● EXERCISE BRIEF
Return every record below exactly.
RECORDS SHOWN START
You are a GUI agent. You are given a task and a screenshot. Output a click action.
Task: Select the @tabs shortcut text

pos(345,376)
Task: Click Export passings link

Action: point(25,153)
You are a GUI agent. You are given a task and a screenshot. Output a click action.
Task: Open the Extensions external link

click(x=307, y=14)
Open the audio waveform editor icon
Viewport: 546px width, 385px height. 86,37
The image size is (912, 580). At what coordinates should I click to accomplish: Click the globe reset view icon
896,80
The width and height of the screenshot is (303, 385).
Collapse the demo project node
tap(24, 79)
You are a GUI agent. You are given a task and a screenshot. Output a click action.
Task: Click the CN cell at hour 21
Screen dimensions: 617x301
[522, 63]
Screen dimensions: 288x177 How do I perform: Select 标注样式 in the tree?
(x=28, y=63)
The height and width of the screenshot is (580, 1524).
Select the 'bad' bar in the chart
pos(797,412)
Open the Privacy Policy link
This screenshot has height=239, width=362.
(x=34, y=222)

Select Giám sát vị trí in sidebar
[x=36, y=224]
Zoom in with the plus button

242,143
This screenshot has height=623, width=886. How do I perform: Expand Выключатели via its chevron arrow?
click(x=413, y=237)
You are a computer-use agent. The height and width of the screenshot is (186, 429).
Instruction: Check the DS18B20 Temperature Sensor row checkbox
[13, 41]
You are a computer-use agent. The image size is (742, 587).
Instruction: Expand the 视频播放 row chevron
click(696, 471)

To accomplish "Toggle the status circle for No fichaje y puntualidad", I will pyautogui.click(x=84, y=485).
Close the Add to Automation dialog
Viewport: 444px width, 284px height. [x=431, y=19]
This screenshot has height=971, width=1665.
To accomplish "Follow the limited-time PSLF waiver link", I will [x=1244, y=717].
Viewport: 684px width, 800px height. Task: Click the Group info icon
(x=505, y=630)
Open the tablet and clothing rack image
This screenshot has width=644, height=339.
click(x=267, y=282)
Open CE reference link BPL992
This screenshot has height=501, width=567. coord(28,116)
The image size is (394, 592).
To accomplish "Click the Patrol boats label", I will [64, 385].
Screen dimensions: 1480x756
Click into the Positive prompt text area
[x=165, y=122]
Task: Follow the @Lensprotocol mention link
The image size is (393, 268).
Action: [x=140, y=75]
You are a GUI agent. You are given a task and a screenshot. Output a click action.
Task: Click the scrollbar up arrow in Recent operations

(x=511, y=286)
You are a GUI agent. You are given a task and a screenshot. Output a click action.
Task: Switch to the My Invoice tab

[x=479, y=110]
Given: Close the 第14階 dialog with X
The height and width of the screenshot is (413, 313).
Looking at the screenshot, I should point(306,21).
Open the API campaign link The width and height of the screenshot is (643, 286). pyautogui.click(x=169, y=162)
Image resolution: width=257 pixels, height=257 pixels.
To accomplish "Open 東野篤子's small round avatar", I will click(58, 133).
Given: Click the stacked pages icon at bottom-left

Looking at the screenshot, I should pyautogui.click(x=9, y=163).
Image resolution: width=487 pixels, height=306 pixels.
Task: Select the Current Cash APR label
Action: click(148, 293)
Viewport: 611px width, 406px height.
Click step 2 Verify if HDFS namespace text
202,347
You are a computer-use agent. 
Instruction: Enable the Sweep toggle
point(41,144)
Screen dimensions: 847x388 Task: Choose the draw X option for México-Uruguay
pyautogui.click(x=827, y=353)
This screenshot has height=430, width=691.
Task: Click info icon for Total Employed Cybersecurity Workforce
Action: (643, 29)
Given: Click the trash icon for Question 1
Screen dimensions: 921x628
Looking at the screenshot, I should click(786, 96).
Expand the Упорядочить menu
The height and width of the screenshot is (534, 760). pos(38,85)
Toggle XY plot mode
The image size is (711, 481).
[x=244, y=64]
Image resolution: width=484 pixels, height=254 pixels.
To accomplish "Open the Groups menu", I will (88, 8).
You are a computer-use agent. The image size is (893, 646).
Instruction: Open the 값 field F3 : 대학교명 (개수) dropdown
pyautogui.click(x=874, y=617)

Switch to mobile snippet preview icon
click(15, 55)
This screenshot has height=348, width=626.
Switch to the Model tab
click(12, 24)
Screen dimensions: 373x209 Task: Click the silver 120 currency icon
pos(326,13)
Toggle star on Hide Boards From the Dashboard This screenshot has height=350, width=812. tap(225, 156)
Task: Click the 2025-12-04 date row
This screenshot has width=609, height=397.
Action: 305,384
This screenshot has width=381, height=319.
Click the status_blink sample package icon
RECORDS SHOWN END
● YOUR RESPONSE
You are a GUI agent. You are given a task and a screenshot. Output a click action.
Task: Select the @tabs shortcut text

pos(345,376)
Task: Click Export passings link

Action: point(25,153)
You are a GUI agent. You are given a task and a screenshot. Output a click action.
Task: Open the Extensions external link

click(x=307, y=14)
Open the audio waveform editor icon
Viewport: 546px width, 385px height. 86,37
The image size is (912, 580). At what coordinates should I click to accomplish: Click the globe reset view icon
896,80
The width and height of the screenshot is (303, 385).
Collapse the demo project node
tap(24, 79)
You are a GUI agent. You are given a task and a screenshot. Output a click action.
Task: Click the CN cell at hour 21
Screen dimensions: 617x301
[522, 63]
Screen dimensions: 288x177 How do I perform: Select 标注样式 in the tree?
(x=28, y=63)
The height and width of the screenshot is (580, 1524).
Select the 'bad' bar in the chart
pos(797,412)
Open the Privacy Policy link
This screenshot has height=239, width=362.
(x=34, y=222)

Select Giám sát vị trí in sidebar
[x=36, y=224]
Zoom in with the plus button

242,143
This screenshot has height=623, width=886. How do I perform: Expand Выключатели via its chevron arrow?
click(x=413, y=237)
You are a computer-use agent. The height and width of the screenshot is (186, 429).
Instruction: Check the DS18B20 Temperature Sensor row checkbox
[13, 41]
You are a computer-use agent. The image size is (742, 587).
Instruction: Expand the 视频播放 row chevron
click(696, 471)

To accomplish "Toggle the status circle for No fichaje y puntualidad", I will pyautogui.click(x=84, y=485).
Close the Add to Automation dialog
Viewport: 444px width, 284px height. [x=431, y=19]
This screenshot has height=971, width=1665.
To accomplish "Follow the limited-time PSLF waiver link", I will [x=1244, y=717].
Viewport: 684px width, 800px height. Task: Click the Group info icon
(x=505, y=630)
Open the tablet and clothing rack image
This screenshot has width=644, height=339.
click(x=267, y=282)
Open CE reference link BPL992
This screenshot has height=501, width=567. coord(28,116)
The image size is (394, 592).
To accomplish "Click the Patrol boats label", I will [64, 385].
Screen dimensions: 1480x756
Click into the Positive prompt text area
[x=165, y=122]
Task: Follow the @Lensprotocol mention link
The image size is (393, 268).
Action: [x=140, y=75]
You are a GUI agent. You are given a task and a screenshot. Output a click action.
Task: Click the scrollbar up arrow in Recent operations

(x=511, y=286)
You are a GUI agent. You are given a task and a screenshot. Output a click action.
Task: Switch to the My Invoice tab

[x=479, y=110]
Given: Close the 第14階 dialog with X
The height and width of the screenshot is (413, 313).
Looking at the screenshot, I should point(306,21).
Open the API campaign link The width and height of the screenshot is (643, 286). pyautogui.click(x=169, y=162)
Image resolution: width=257 pixels, height=257 pixels.
To accomplish "Open 東野篤子's small round avatar", I will click(58, 133).
Given: Click the stacked pages icon at bottom-left

Looking at the screenshot, I should pyautogui.click(x=9, y=163).
Image resolution: width=487 pixels, height=306 pixels.
Task: Select the Current Cash APR label
Action: click(148, 293)
Viewport: 611px width, 406px height.
Click step 2 Verify if HDFS namespace text
202,347
You are a computer-use agent. 
Instruction: Enable the Sweep toggle
point(41,144)
Screen dimensions: 847x388 Task: Choose the draw X option for México-Uruguay
pyautogui.click(x=827, y=353)
This screenshot has height=430, width=691.
Task: Click info icon for Total Employed Cybersecurity Workforce
Action: (643, 29)
Given: Click the trash icon for Question 1
Screen dimensions: 921x628
Looking at the screenshot, I should click(786, 96).
Expand the Упорядочить menu
The height and width of the screenshot is (534, 760). pos(38,85)
Toggle XY plot mode
The image size is (711, 481).
[x=244, y=64]
Image resolution: width=484 pixels, height=254 pixels.
To accomplish "Open the Groups menu", I will (88, 8).
You are a computer-use agent. The image size is (893, 646).
Instruction: Open the 값 field F3 : 대학교명 (개수) dropdown
pyautogui.click(x=874, y=617)

Switch to mobile snippet preview icon
click(15, 55)
This screenshot has height=348, width=626.
Switch to the Model tab
click(12, 24)
Screen dimensions: 373x209 Task: Click the silver 120 currency icon
pos(326,13)
Toggle star on Hide Boards From the Dashboard This screenshot has height=350, width=812. tap(225, 156)
Task: Click the 2025-12-04 date row
This screenshot has width=609, height=397.
Action: 305,384
This screenshot has width=381, height=319.
Click the status_blink sample package icon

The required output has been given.